*** PASSAGE FOURNI
Borgna a donc pu illustrer comment Justin, en raison des logiques propres à sa poétique, a délibérément modifié le contenu de son modèle pour l'adapter au goût de son public, avide de sensationnel. Ainsi fait-il périr tous les fils d'Alexandre de la main du seul Cassandre alors que l'un d'entre eux avait été occis par Polypercon, comme nous l'apprend le Prologue correspondant. L'accession au trône de Ptolémée VIII fait l'objet de semblables distorsions, le personnage devenant comptable de trois assassinats, au lieu de deux dans le récit initial, et ce avec l'ajout de détails scabreux. De même pour l'assassinat du roi Eucratidès par son fils: il semblerait en réalité qu'aucune source ne fasse état de cette histoire, et que Justin ait utilisé le modèle de l'assassinat de Servius Tullius par Tarquin le Superbe et Tullia pour élaborer ce récit. Borgna est aussi d'avis que l'insistance dans le texte de Justin sur les liens endogamiques scandaleux serait le fait de Justin, car elle estime peu probable qu'un historien tel que Trogue Pompée n'ait pas placé ces événements dans une perspective plus large. Sur ce point, il nous semble que Borgna a raison de penser que Justin a porté un intérêt tout particulier à cet aspect de la royauté hellénistique. Mais il est assez vraisemblable aussi que Trogue Pompée, dont le propos nous paraît avoir été de décocher ses 'philippiques' à l'encontre de ce type de régime, avait dû déjà pointer complaisamment du doigt des pratiques qui devaient être rejetées par les lecteurs romains contemporains de l'historien voconce. Concernant le rejet par Trogue Pompée du style direct, Borgna récuse à juste titre l'hypothèse émise par Luis Ballesteros Pastor pour qui Justin aurait ici énoncé une contre-vérité pour pouvoir mettre au style indirect le discours de Mithridate, en se prêtant à une sorte de jeu littéraire. Borgna démontre avec beaucoup de finesse que c'est bien l'inverse qui s'est produit, et que les quelques passages au style direct que l'on trouve dans l'Abrégé sont le fait de Justin qui aurait voulu user de la recta oratio pour prêter une plus grande intensité dramatique à des récits bien faits pour émouvoir ses lecteurs. Au reste, le goût de Trogue Pompée pour l'obliqua oratio correspond bien à la réputation de cet auteur qui passait pour être un uir priscae eloquentiae.
******
[TRAVAIL DEMANDÉ]
(1) Répondez à ces questions d'après le passage sur Justin :
(a) Selon le Prologue correspondant, qui a tué l'un des fils d'Alexandre ?
(b) Sur quel récit Justin se serait-il appuyé pour élaborer l'assassinat du roi Eucratidès ?
(c) Pour quel type d'auteur Trogue Pompée passait-il ?
(2) Rédigez la suite du passage sur Justin, à partir de sa dernière phrase.
*** DONNÉES FOURNIES
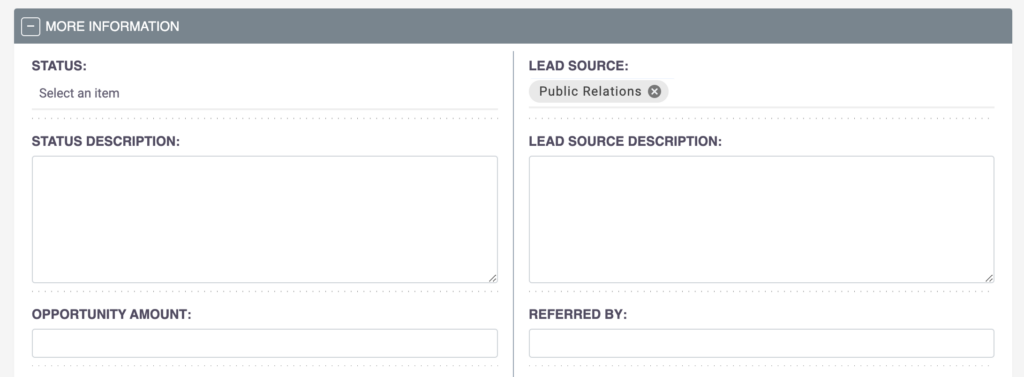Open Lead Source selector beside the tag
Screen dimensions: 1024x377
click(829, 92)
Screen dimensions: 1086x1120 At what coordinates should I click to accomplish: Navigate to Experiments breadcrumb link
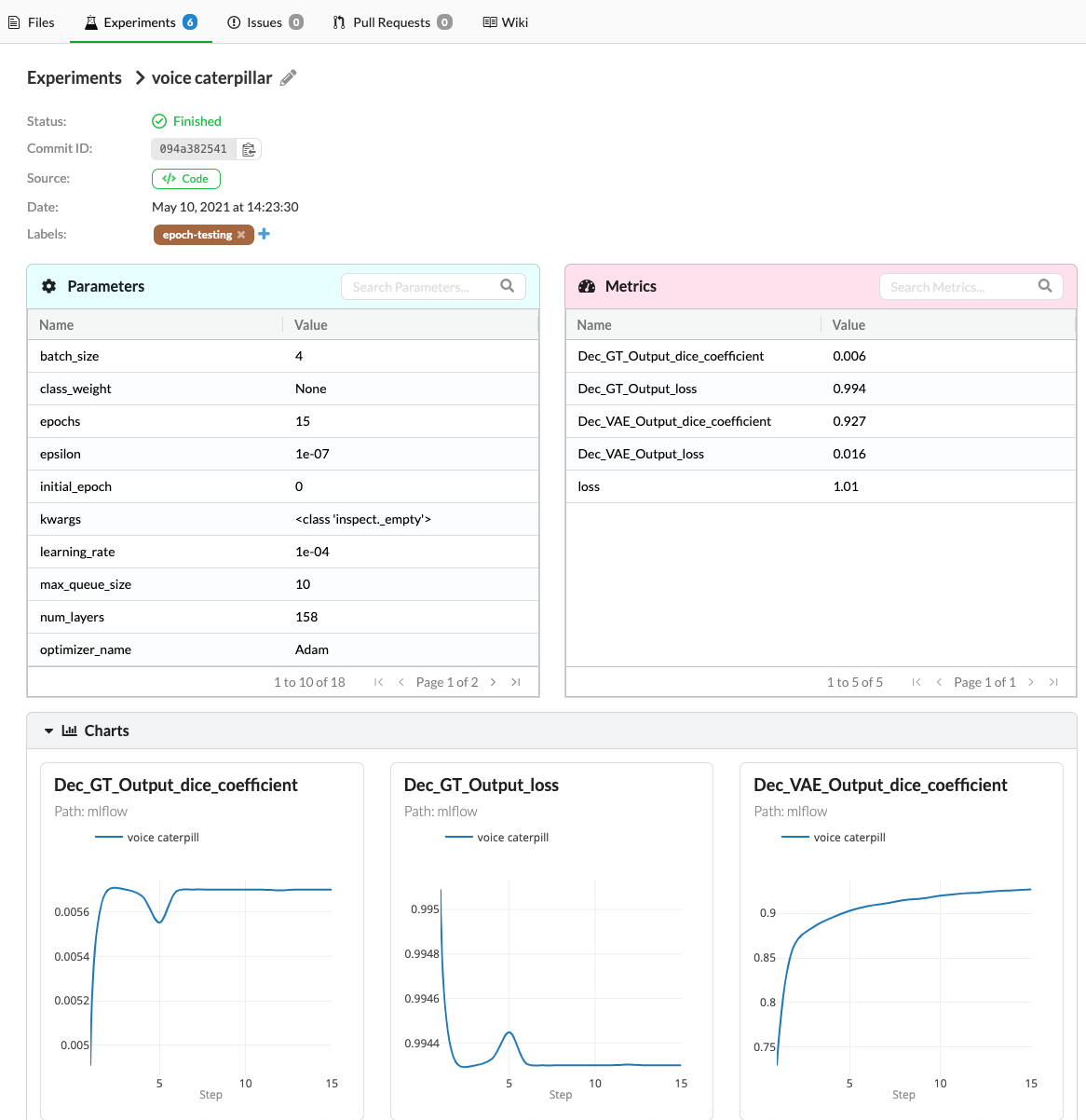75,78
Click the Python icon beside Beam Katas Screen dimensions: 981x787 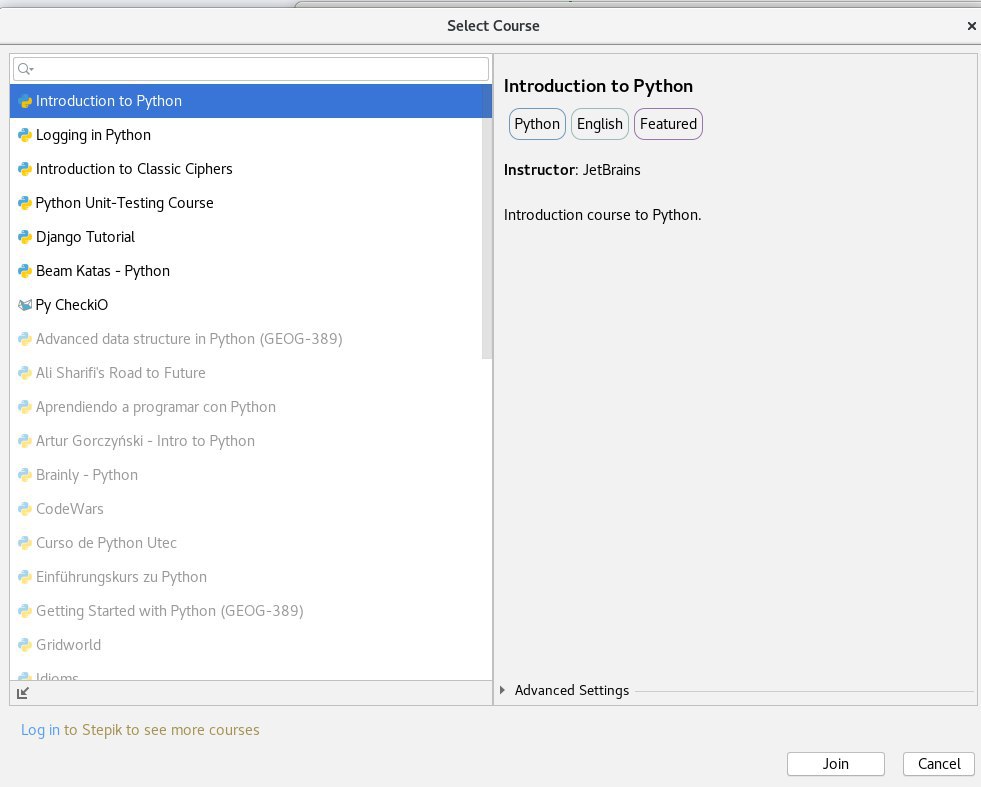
******
[RÉSULTATS ATTENDUS]
(1)
(a) Polypercon.
(b) Sur l'assassinat de Servius Tullius par Tarquin le Superbe et Tullia.
(c) Pour un uir priscae eloquentiae.

(2)
Touchant la datation de Justin, un dossier très complexe et délicat, Borgna nous paraît avancer des arguments très sérieux bien propres à nourrir notre réflexion sur le sujet. S'appuyant sur la remarquable étude lexicale de John Yardley, celle-ci fait en outre apparaître de nettes convergences thématiques avec les écoles de rhétorique (les aventure d'Alexandre le Grand, la fréquence des épisodes de violences sexuelles, les expositions d'enfants ...). Elle relève aussi, dans l'anecdote qui voudrait que les Macédoniens eussent placé leur roi nouveau-né derrière leur armée, des ressemblances avec le Panégyrique de Nazarius prononcé en 321. Une analyse très fine convainc d'autre part le lecteur que Nazarius a ici plus probablement utilisé Justin que Trogue Pompée, de sorte que 321 après J.-C. pourrait devenir le terminus ante quem de l'Abrégé.

À travers plusieurs légendes, comme celle relative à la fondation de Rome, Borgna relève également la démarche scientifique et rationalisante de Trogue Pompée et souligne les éléments le séparant de l'aristotélisme. Borgna dégage tout aussi bien l'intérêt particulier que Trogue Pompée portait à l'ethnographie et à l'histoire locale. L'importance particulière accordée dans son récit à Marseille est interprétée quant à elle comme une sorte de plaidoyer en faveur d'une cité qui avait refusé d'épouser le parti de César.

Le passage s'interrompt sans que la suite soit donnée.